Much of the town still remains and the words “Ghost Town can be applied loosely here. There are still a few hardy souls living here. They take care of the town and recognize it for the historical treasure that it is. A few locals keep it open for those of us that like to visit these kinds of places. There is no shortage of visitors to Chloride.
Main street in Chloride goes through the one tree that makes up the Chloride National Forest. It’s a 200 year old oak that was there when the town began. I believe this tree was Chloride’s “Hangin’ Tree.” Though I haven’t found out how many men met their end here. For it to be named as it is, there had to be a few.
There is a museum at Chloride which is kept open most of the time. It is run by volunteers and is inside one of the old General Stores. The Pioneer Museum is housed in one of the original 1880 buildings and the interior is full of era correct artifacts. The building was originally built by a James Dagliesh who had the old timbers logged out of the nearby mountains. Eventually it became the local post office, pharmacy, and the local newspaper, The Black Range, was printed in the top floor beginning in 1882. Eventually, when the town becan to die, so did the store.
When the store finally closed up for the last time, the owners boarded it up and covered it with metal roofing leaving the inside just as it was in 1923. They left everything including all of the stock, newspaper equipment, postal records, town records, original records of some of the early businesses, and even some of old copies of “The Black Range” newspaper. The building was sold in 1989 and after 4 years of restoration and cleaning, bats and rats had been living quite happily inside, the old store was turned into the Pioneer Museum. The items inside were a treasure trove. The end result is a great step back into time. I was also able to pick up a great map of New Mexico ghost towns for 10 bucks.
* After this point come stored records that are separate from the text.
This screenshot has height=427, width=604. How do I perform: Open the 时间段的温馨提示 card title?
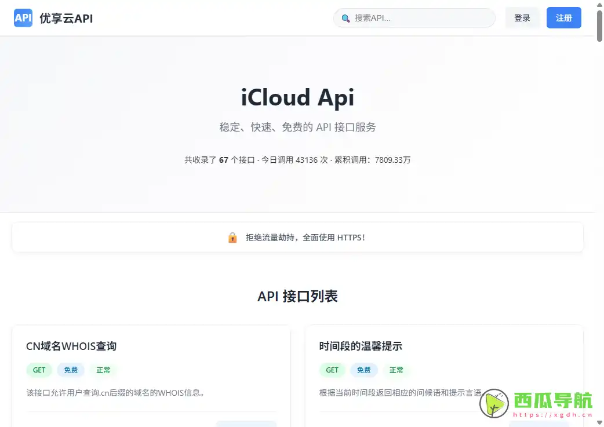[x=361, y=346]
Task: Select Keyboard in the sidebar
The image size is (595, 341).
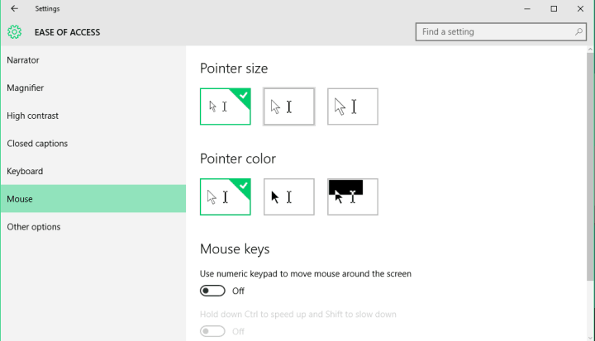Action: 25,171
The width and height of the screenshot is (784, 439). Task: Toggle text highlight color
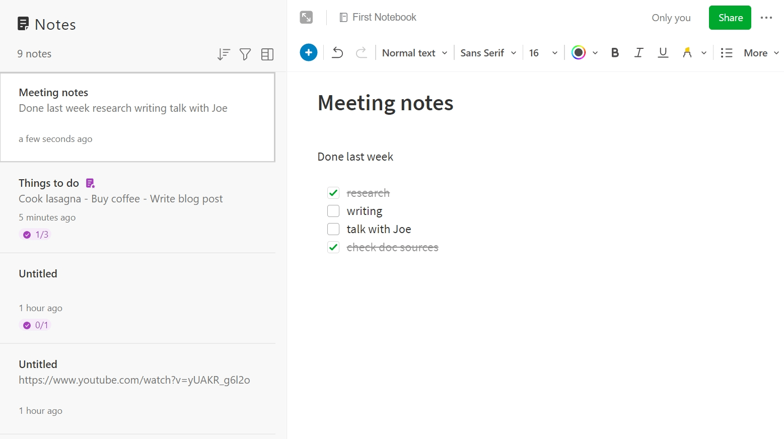pyautogui.click(x=687, y=52)

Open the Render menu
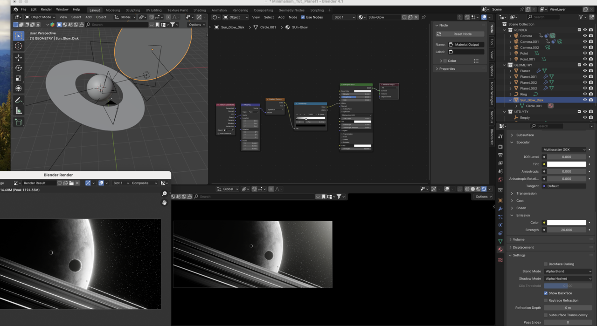point(46,9)
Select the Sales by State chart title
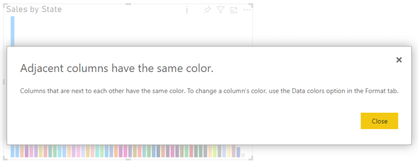418x164 pixels. point(34,9)
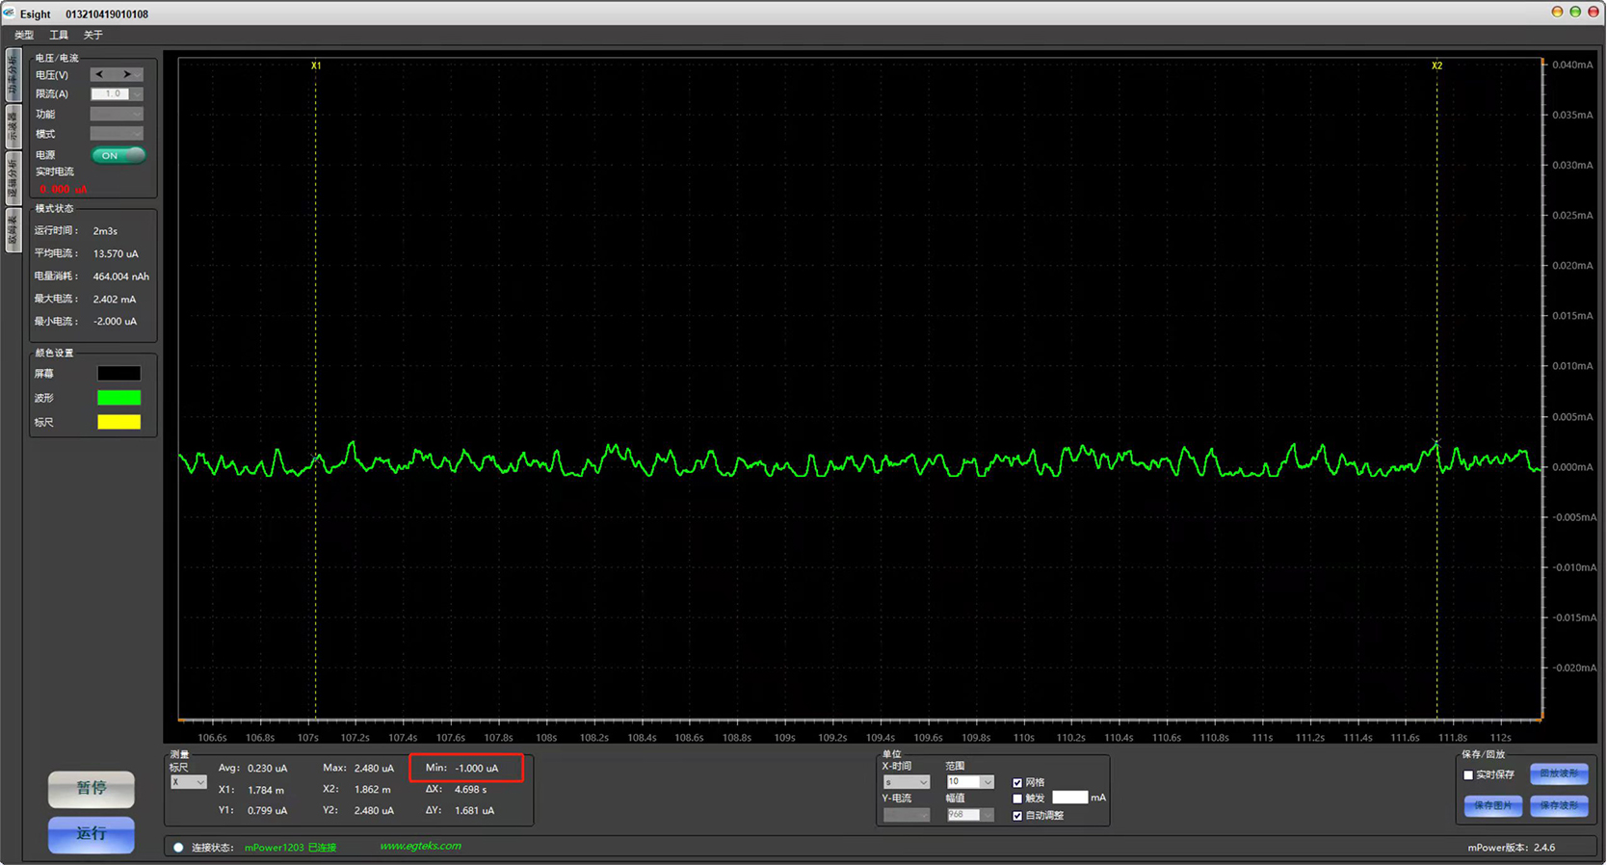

One of the things I really like about Chloride, is that the look and feel of the old silver mining town is still here. When the silver panic struck in 1893, Chloride began to die. The miners and settlers basically packed up and left everything as it was. A few stayed for a few years hoping that silver would recover but it never did enough to make it as profitible as it once was. An entire town was left behind. The dozen people that still live here, keep the town going for ghost town buffs and visitors. There is a small picnic and rest area in the heart of town next to the museum, visitation is encouraged. I recommend it.
The drive to Chloride is well worth it. Located between Socorro and Truth or Consequences just off New Mexico 52. The road goes through Cuchillo and Winston which are both ghost towns as well and worth checking out. A sign at Winston points left and Chloride is two miles down the road.
I don’t know why ghost towns hold such a fascination for me, but when I go to places like Chloride where people are working hard to preserve a quickly vanishing past, I always get a sense of wonderment and my imagination shifts into overtime. I can picture the town of old, people filling the streets in their search for riches and prosperity. I can almost hear the racket from the saloons and smell the manure and mud that made up the streets. I have to admit the horses in a nearby corral didn’t hurt that effect. It was a different world then, though seemingly romantic, it was also hardship and often, death. The Apaches didn’t want settlers digging up their land and they retaliated. The mud and the manure created typhiod and scarlet fever. Tuberculosis was rampant. It was a harsh life. Only the hardy made it. Looking around Chloride, it is easy to see.